Un conseil : 1. Lister des mots selon les rimes choisies. 2. Former des fragments (vers de 1 à 15 pieds) aléatoires. 3. Construire, agencer (premières émergences de sens). 4. Et seulement, réécrire (travail du sens et de la cohérence).
C'est à ce prix que vous sortirez de la prégnance du "quelque chose à dire", ce poison de l'écriture.


2. Autre dispositif surpassé :
musique, danse, amour

Le rondeau est à l'origine une forme musicale, vocale au départ. C'est aussi une forme dansée. Né de la chanson, il est lié à la musique et à la danse. Comme forme poétique, les thèmes du rondeau sont presque toujours liés à l'amour, à la célébration de ses joies, à l'évocation de ses peines.
Voilà de quoi justifier notre choix de partir de trois mots : AMOUR, DANSE, MUSIQUE.

1. Choisir l'un de ces concepts, un seul.
2. De là, dresser une liste de mots par association d'idées.
3. Au sein de cette liste, en choisir un, celui qui fait le plus évidence, relativement à votre concept de départ.
4. Puis choisir celui qui fait le plus écart.
5. Enfin, choisir, toujours dans la liste, celui qui fait lien entre les deux précédents.
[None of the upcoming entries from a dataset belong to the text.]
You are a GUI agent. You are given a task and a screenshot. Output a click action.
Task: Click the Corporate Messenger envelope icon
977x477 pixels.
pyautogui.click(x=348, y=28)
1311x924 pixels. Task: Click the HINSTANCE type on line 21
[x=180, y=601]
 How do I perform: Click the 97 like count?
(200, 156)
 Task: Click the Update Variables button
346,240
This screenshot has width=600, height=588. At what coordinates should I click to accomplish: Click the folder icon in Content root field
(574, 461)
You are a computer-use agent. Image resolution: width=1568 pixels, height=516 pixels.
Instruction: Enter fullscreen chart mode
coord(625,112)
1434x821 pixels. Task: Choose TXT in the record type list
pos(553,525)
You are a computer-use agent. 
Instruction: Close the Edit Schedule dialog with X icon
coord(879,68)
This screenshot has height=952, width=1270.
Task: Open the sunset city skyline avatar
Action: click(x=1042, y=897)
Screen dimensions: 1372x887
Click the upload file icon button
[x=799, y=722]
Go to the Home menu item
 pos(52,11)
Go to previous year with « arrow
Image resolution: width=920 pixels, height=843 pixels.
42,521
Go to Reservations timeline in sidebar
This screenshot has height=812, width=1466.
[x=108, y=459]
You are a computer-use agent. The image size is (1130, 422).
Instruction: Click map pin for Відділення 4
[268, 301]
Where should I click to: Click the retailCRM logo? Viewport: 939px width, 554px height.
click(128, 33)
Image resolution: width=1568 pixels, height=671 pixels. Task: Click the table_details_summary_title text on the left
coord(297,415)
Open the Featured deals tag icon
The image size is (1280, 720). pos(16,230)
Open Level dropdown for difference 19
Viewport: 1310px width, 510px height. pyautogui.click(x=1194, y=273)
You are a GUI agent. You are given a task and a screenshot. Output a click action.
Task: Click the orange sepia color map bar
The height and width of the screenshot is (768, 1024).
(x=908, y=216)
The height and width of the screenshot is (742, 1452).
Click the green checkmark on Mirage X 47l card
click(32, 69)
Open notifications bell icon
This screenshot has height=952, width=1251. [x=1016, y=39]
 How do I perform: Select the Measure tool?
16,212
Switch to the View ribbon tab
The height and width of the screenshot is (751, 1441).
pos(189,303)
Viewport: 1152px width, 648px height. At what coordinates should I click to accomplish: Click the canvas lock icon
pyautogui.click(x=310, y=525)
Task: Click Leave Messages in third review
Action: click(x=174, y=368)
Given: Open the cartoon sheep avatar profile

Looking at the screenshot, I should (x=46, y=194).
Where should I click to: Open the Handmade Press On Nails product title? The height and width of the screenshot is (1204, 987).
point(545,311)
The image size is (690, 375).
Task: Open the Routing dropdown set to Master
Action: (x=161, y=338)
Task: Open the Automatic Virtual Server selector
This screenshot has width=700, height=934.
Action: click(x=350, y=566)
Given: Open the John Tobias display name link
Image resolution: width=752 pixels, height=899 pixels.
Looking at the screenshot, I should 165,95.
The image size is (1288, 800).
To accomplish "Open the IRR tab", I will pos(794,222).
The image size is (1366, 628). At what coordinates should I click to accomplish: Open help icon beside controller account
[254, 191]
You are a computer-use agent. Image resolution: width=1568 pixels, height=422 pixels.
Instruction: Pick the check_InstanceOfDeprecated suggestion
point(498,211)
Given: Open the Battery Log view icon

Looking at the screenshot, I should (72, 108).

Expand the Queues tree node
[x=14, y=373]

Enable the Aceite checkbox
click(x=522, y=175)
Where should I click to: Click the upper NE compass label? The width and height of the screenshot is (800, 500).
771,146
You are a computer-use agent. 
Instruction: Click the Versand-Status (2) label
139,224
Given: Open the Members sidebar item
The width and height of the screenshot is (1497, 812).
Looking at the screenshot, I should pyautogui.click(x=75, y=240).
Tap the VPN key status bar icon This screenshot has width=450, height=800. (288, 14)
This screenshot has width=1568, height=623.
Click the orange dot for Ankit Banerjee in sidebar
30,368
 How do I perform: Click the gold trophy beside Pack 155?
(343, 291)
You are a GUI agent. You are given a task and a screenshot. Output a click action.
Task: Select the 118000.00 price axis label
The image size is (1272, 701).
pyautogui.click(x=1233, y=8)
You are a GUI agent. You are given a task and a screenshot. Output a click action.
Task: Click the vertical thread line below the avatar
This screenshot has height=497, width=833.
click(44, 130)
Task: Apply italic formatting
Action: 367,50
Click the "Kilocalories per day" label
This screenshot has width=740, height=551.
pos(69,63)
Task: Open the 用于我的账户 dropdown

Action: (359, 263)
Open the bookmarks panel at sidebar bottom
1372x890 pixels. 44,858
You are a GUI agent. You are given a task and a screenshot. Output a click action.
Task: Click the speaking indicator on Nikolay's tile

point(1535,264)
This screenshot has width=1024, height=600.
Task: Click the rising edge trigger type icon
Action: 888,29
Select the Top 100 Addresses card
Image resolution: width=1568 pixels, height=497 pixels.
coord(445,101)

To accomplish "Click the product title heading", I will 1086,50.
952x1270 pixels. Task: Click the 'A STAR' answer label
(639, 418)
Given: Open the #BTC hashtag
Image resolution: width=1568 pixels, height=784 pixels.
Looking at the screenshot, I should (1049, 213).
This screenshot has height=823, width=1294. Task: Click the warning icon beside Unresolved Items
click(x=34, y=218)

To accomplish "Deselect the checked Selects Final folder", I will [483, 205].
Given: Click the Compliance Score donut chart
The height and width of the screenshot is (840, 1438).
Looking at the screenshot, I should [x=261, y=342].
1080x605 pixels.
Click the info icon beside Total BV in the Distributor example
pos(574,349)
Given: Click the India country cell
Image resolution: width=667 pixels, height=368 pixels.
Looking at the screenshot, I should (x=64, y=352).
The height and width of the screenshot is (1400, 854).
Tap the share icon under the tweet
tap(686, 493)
A partir des trois mots-clés, nous allons faire proliférer la langue, selon les trois principes suivants :

6. Le rondeau renvoie à trois qualités (trois ambiances) : finesse, naïveté, grâce. Nous allons attribuer à chacun des mots-clés des étapes 3, 4 et 5, l'une de ces qualités (les 3 qualités doivent être utilisées, chaque mot-clé s'en voyant attribuer une seule).
7. Prolifération de chacun des mots-clés par association d'idées (pôle idéel) en ayant en tête la qualité qui leur a été attribuée. On obtient trois listes.
8. Prolifération (sans tenir compte cette fois de l'ambiance) à partir de la matérialité des mots (lettres, sonorités). On obtient trois autres listes.

A partir des mots de ces désormais 6 listes, nous allons produire des bribes, des fragments (écriture effervescente), puis un texte "au kilomètre". En gardant à l'esprit le thème initial (danse, musique ou amour).

9. Produire des bribes.
10. Avec ces bribes produire un texte "rapide" : ce texte est surtout matière textuelle. S'il est trop élaboré, la suite n'adviendra pas. Ecrire dans le champ poétique suppose de ne pas vouloir tout maîtriser dès le départ. Seule idée en tête, être attentif, dans ce qui advient en texte, à ce qui accroche le thème.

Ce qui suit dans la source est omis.